*** EXERCISE MATERIAL

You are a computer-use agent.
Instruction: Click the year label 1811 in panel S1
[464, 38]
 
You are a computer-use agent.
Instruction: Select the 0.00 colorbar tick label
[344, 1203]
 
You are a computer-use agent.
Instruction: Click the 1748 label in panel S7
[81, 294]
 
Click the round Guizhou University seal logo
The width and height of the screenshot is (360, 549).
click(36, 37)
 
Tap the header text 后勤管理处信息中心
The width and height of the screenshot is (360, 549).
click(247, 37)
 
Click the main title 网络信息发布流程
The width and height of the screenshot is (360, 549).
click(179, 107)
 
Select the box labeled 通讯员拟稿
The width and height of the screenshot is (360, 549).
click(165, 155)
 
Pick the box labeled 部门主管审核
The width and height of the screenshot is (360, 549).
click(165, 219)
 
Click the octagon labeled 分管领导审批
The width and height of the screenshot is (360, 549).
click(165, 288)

******

_PROBLEM STATEMENT_. Rewrite every line from the one containing "Click the octagon labeled 分管领导审批" through the end of the records, inclusive, requests included. Scale each click coordinate in the answers by 1.8 and round to whole numbers, with halves rounding up.

_SOLUTION FOR THIS TASK_.
Click the octagon labeled 分管领导审批
The width and height of the screenshot is (360, 549).
click(297, 518)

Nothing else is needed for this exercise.